ブルームーン男爵

悪女/AKUJOのブルームーン男爵のレビュー・感想・評価

悪女/AKUJO(2017年製作の映画)
3.5
韓国特有の陰鬱としたストーリーに、過激なアクションシーンをあわせて、非常に新感覚の映画になっている意欲作。冒頭の主人公目線の映像は圧巻だが、「バイオハザード」などのゲームの影響を感じられる。一方で結婚式場のトイレからの狙撃シーンは「ニキータ」を彷彿とさせる。

ただストーリー展開が良いとは言えないし、時系列がゴチャゴチャしていて分かりにくい。主人公は整形した設定なので、過去になると顔が違うし、登場人物の顔・服装が似ているので、いまいち誰が誰なのか分かりにくい。また組織の全容も明かされないので、いまいち彼らの行動原理や動機が分からないので、ストーリーが自然に流れていかない。主人公の元旦那はなぜ彼女を欺いたのかも理由がよく分からない。

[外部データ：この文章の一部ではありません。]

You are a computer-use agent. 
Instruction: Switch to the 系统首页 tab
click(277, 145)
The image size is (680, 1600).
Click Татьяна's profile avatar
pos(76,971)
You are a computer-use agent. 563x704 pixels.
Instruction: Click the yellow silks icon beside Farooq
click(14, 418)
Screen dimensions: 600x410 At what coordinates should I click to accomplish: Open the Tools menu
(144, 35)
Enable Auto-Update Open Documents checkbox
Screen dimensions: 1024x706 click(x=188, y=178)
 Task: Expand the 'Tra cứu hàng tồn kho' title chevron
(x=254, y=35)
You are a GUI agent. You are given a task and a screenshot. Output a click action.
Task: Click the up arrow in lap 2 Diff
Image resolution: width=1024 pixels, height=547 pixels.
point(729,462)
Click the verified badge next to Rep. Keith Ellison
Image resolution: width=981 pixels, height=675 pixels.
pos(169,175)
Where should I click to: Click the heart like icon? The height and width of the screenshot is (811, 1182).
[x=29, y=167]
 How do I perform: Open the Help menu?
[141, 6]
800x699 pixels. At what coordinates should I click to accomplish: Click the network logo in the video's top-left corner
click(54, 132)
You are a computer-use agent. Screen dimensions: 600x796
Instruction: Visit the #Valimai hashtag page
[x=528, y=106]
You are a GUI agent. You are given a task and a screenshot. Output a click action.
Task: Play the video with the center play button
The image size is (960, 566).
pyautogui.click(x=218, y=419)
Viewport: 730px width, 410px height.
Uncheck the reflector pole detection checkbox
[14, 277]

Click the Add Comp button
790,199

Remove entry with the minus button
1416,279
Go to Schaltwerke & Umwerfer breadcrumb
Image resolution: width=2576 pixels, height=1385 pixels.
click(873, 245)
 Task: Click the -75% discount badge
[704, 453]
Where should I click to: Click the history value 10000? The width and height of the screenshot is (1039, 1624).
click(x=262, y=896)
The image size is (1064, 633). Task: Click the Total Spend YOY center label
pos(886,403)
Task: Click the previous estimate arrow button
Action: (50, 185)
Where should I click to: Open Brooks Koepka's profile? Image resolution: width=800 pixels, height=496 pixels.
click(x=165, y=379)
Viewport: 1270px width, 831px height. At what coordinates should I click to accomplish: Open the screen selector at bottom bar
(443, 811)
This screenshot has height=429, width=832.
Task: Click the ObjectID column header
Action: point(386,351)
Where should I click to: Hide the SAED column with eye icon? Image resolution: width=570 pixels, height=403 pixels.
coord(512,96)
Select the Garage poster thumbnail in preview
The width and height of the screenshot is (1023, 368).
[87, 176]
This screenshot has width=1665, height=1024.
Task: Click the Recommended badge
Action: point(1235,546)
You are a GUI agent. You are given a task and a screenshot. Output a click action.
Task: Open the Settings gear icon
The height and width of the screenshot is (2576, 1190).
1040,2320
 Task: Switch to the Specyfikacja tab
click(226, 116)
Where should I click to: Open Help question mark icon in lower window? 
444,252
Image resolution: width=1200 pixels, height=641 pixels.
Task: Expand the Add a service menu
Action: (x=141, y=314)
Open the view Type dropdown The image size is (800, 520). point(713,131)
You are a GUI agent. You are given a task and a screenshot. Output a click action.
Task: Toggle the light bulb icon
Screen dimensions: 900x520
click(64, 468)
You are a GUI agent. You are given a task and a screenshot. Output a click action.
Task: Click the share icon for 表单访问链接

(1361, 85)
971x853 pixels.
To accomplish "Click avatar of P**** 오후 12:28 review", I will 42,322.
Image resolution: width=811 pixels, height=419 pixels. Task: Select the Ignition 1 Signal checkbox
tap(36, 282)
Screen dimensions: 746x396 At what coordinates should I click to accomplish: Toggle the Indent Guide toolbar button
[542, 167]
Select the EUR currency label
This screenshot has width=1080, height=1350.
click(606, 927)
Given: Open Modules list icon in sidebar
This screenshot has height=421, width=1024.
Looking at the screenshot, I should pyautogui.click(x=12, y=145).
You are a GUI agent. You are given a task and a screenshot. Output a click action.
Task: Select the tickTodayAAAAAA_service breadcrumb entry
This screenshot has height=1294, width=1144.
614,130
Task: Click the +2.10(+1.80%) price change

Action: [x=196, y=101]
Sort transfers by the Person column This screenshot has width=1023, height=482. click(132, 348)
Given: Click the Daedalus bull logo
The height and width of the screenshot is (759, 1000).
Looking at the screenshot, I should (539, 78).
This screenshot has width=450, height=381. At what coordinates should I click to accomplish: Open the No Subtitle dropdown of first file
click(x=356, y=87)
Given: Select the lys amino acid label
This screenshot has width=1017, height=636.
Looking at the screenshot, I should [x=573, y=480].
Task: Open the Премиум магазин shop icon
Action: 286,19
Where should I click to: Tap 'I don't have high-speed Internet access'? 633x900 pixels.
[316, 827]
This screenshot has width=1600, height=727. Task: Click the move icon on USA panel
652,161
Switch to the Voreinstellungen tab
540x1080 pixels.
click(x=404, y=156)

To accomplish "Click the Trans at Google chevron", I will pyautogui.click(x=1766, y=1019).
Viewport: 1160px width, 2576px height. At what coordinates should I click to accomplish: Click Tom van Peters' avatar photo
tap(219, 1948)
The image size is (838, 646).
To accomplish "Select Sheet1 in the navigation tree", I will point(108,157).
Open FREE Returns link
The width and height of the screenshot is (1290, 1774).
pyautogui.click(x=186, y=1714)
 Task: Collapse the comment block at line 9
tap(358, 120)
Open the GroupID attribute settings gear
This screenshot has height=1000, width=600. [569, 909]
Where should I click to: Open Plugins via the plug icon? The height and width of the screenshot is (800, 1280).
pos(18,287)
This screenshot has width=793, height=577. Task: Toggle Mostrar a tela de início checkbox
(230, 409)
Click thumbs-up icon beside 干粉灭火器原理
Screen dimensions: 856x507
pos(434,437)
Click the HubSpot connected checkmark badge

復讐劇、国家の陰謀、ラブロマンス、斬新なアクションシーンなど様々な要素を盛り込んだ結果、わかりにくい展開になってしまった。もう少しストーリーを整理して、無駄な要素は切り落とせば良作になっただろう。

韓国の陰鬱なストーリーと斬新なアクションシーンの組み合わせは、斬新であるが、取り合わせが良いとは言えず、本映画の監督チョン・ビョンギルの前作「殺人の告白」においてもシリアスなストーリーに、カーチェイスをあわせてきたが、派手なアクションシーンがシリアスな展開に不釣り合いで、結果的に映画全体がチープに見えてしまっていた。監督の作風ではあるが、この作風が洗練されるには時間がかかりそうだ。